(Task prompt):
The answer should contain each record below, repeated exactly.

◇ ◇ ◇ ◇

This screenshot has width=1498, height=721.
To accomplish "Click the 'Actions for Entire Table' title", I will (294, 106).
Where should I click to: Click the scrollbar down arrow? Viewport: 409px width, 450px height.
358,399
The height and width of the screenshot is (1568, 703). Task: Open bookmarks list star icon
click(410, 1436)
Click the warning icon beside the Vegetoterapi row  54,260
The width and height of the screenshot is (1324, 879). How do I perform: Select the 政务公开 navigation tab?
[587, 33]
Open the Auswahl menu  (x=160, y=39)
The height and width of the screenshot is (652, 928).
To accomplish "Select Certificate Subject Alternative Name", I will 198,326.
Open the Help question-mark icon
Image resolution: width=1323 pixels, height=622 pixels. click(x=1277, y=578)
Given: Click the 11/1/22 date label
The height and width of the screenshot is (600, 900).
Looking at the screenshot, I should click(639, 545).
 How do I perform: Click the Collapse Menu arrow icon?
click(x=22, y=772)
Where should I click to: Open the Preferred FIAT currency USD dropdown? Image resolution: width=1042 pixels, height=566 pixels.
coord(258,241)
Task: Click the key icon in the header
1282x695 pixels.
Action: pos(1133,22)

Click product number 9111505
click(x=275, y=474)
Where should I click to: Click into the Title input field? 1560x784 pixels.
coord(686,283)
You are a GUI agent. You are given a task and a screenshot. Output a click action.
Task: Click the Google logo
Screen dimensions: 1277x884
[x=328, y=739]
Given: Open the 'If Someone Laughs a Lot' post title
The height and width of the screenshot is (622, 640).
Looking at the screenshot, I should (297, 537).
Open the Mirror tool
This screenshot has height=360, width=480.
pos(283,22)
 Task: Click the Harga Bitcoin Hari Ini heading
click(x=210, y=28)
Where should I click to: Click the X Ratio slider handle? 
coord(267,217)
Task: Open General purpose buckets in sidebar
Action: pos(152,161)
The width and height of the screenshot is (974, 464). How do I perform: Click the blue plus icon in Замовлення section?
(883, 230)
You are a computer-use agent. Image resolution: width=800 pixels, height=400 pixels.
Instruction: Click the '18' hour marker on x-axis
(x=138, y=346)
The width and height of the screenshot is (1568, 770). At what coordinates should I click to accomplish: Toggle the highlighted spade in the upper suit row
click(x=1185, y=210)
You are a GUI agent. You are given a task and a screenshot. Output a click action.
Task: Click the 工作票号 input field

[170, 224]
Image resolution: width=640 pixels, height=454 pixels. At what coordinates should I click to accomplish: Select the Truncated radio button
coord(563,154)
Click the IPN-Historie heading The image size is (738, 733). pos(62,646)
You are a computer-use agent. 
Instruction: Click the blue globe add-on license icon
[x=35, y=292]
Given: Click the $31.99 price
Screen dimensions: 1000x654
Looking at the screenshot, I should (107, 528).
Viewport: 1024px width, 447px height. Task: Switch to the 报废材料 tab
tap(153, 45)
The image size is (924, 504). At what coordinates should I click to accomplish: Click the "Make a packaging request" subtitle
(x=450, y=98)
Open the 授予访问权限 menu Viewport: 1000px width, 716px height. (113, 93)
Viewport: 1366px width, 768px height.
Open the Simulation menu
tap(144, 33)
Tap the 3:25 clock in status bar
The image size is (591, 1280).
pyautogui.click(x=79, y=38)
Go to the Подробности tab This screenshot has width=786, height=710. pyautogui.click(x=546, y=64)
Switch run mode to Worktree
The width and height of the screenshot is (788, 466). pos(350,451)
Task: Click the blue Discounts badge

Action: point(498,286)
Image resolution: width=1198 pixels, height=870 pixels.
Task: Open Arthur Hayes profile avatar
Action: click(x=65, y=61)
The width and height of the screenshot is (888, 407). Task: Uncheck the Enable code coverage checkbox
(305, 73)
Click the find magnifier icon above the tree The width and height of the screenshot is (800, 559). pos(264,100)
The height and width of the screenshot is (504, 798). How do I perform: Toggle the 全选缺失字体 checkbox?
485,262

◇ ◇ ◇ ◇

(Result):
This screenshot has width=1498, height=721.
To accomplish "Click the 'Actions for Entire Table' title", I will (294, 106).
Where should I click to: Click the scrollbar down arrow? Viewport: 409px width, 450px height.
358,399
The height and width of the screenshot is (1568, 703). Task: Open bookmarks list star icon
click(410, 1436)
Click the warning icon beside the Vegetoterapi row  54,260
The width and height of the screenshot is (1324, 879). How do I perform: Select the 政务公开 navigation tab?
[587, 33]
Open the Auswahl menu  (x=160, y=39)
The height and width of the screenshot is (652, 928).
To accomplish "Select Certificate Subject Alternative Name", I will 198,326.
Open the Help question-mark icon
Image resolution: width=1323 pixels, height=622 pixels. click(x=1277, y=578)
Given: Click the 11/1/22 date label
The height and width of the screenshot is (600, 900).
Looking at the screenshot, I should click(639, 545).
 How do I perform: Click the Collapse Menu arrow icon?
click(x=22, y=772)
Where should I click to: Open the Preferred FIAT currency USD dropdown? Image resolution: width=1042 pixels, height=566 pixels.
coord(258,241)
Task: Click the key icon in the header
1282x695 pixels.
Action: pos(1133,22)

Click product number 9111505
click(x=275, y=474)
Where should I click to: Click into the Title input field? 1560x784 pixels.
coord(686,283)
You are a GUI agent. You are given a task and a screenshot. Output a click action.
Task: Click the Google logo
Screen dimensions: 1277x884
[x=328, y=739]
Given: Open the 'If Someone Laughs a Lot' post title
The height and width of the screenshot is (622, 640).
Looking at the screenshot, I should (297, 537).
Open the Mirror tool
This screenshot has height=360, width=480.
pos(283,22)
 Task: Click the Harga Bitcoin Hari Ini heading
click(x=210, y=28)
Where should I click to: Click the X Ratio slider handle? 
coord(267,217)
Task: Open General purpose buckets in sidebar
Action: pos(152,161)
The width and height of the screenshot is (974, 464). How do I perform: Click the blue plus icon in Замовлення section?
(883, 230)
You are a computer-use agent. Image resolution: width=800 pixels, height=400 pixels.
Instruction: Click the '18' hour marker on x-axis
(x=138, y=346)
The width and height of the screenshot is (1568, 770). At what coordinates should I click to accomplish: Toggle the highlighted spade in the upper suit row
click(x=1185, y=210)
You are a GUI agent. You are given a task and a screenshot. Output a click action.
Task: Click the 工作票号 input field

[170, 224]
Image resolution: width=640 pixels, height=454 pixels. At what coordinates should I click to accomplish: Select the Truncated radio button
coord(563,154)
Click the IPN-Historie heading The image size is (738, 733). pos(62,646)
You are a computer-use agent. 
Instruction: Click the blue globe add-on license icon
[x=35, y=292]
Given: Click the $31.99 price
Screen dimensions: 1000x654
Looking at the screenshot, I should (107, 528).
Viewport: 1024px width, 447px height. Task: Switch to the 报废材料 tab
tap(153, 45)
The image size is (924, 504). At what coordinates should I click to accomplish: Click the "Make a packaging request" subtitle
(x=450, y=98)
Open the 授予访问权限 menu Viewport: 1000px width, 716px height. (113, 93)
Viewport: 1366px width, 768px height.
Open the Simulation menu
tap(144, 33)
Tap the 3:25 clock in status bar
The image size is (591, 1280).
pyautogui.click(x=79, y=38)
Go to the Подробности tab This screenshot has width=786, height=710. pyautogui.click(x=546, y=64)
Switch run mode to Worktree
The width and height of the screenshot is (788, 466). pos(350,451)
Task: Click the blue Discounts badge

Action: point(498,286)
Image resolution: width=1198 pixels, height=870 pixels.
Task: Open Arthur Hayes profile avatar
Action: click(x=65, y=61)
The width and height of the screenshot is (888, 407). Task: Uncheck the Enable code coverage checkbox
(305, 73)
Click the find magnifier icon above the tree The width and height of the screenshot is (800, 559). pos(264,100)
The height and width of the screenshot is (504, 798). How do I perform: Toggle the 全选缺失字体 checkbox?
485,262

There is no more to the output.